E anche tra le conseguenze generate dall’inflazione ve ne sono alcune non negative che meritano di essere considerate. Una di queste, dice Gurnani, riguarda i salari, perché in quei contesti lavorativi in cui i salari dovessero essere alzati a causa dell’inflazione non può sfuggire che i salari resteranno più alti anche quando l’inflazione come la conosciamo oggi inizierà ad andar via (intanto, riportano molti giornali internazionali, Ryanair ha registrato il numero più alto di prenotazioni della sua storia, 4,9 milioni, e il capo di Ryanair prevede di registrare un record di 168 milioni di passeggeri, in rialzo rispetto ai 149 milioni dell’anno precedente alla crisi del Covid).

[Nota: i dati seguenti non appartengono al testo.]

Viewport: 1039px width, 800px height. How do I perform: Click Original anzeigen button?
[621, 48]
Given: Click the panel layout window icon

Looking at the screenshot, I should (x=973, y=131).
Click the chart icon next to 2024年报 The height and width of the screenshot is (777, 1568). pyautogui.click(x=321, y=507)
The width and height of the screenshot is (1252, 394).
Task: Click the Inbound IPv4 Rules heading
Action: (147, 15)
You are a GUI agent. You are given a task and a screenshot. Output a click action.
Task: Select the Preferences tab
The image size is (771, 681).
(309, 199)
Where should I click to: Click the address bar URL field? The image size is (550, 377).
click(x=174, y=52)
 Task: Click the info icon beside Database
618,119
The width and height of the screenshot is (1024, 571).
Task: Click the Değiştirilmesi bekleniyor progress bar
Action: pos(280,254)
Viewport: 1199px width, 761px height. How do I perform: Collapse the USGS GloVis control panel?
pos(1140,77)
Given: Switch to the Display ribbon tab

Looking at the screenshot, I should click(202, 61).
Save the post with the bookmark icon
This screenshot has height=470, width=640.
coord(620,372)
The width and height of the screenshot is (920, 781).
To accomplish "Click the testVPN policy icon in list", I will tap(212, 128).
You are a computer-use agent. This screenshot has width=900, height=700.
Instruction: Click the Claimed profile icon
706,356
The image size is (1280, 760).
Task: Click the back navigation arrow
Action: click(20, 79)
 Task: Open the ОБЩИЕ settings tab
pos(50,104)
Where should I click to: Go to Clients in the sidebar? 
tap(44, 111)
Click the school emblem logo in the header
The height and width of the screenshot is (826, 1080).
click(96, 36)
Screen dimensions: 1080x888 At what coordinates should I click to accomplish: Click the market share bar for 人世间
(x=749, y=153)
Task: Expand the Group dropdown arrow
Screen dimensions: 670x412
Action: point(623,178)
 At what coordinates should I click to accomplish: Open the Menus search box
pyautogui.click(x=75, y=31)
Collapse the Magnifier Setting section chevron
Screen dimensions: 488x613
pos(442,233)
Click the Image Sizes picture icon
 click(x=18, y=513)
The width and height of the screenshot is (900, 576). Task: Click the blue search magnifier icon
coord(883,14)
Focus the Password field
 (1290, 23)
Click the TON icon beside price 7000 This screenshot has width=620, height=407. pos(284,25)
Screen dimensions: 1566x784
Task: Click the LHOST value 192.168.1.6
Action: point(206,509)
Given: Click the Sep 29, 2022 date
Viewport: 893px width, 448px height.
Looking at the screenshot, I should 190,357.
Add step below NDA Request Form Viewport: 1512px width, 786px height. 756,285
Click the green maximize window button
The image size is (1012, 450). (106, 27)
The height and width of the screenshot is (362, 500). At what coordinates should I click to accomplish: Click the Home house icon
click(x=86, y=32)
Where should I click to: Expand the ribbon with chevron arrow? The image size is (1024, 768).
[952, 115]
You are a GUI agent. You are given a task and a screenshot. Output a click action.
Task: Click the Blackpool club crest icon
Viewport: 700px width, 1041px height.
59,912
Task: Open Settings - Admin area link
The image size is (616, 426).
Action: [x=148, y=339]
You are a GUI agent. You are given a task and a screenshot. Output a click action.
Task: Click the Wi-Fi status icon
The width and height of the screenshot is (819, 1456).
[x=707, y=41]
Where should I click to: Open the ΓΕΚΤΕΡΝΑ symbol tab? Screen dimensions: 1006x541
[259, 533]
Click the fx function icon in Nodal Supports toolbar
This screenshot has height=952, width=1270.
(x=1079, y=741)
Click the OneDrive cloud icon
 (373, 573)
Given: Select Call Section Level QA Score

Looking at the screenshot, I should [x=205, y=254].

Potremmo aggiungere a queste notizie, a proposito di svolte incoraggianti per il futuro dell’Italia, che il leader dei laburisti inglesi dica che il suo partito vuole intensificare il rapporto con l’Unione europea, che l’Italia, secondo l’Eba, ha registrato nell’ultimo anno l’aumento del numero di lavoratori ad alto reddito del settore bancario più alto tra i grandi paesi dell’Ue, passando da 187 persone a 351, con un incremento dell’88 per cento, e che, come scritto dal giornale canadese National Post, se il rialzo dei tassi delle banche centrali dovesse essere meno consistente rispetto a quanto annunciato, a causa di un’inflazione che potrebbe essere meno pesante rispetto a quanto oggi temuto, è verosimile che l’economia finanziaria darà all’economia reale una dose ulteriore di energia per continuare a crescere.
Tutte piccole chicche, piccole notizie, che sui giornali italiani trovano meno spazio di un incidente sull’A4, di una presunta bidella pendolare tra Napoli e Milano o di un ennesimo dramma sotto una valanga, ma che a loro modo ci indicano una possibilità forse meno remota rispetto a quanto oggi crediamo: la presenza di un 2023 dominato non necessariamente dai professionisti del catastrofismo universale.